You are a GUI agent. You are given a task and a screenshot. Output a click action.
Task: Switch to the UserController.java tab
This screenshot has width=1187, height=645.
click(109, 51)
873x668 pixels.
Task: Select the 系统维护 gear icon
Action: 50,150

__Aim__
Extract every row above verbatim, line for line, with no changes.

__Result for this exercise__
You are a GUI agent. You are given a task and a screenshot. Output a click action.
Task: Switch to the UserController.java tab
This screenshot has width=1187, height=645.
click(109, 51)
873x668 pixels.
Task: Select the 系统维护 gear icon
Action: 50,150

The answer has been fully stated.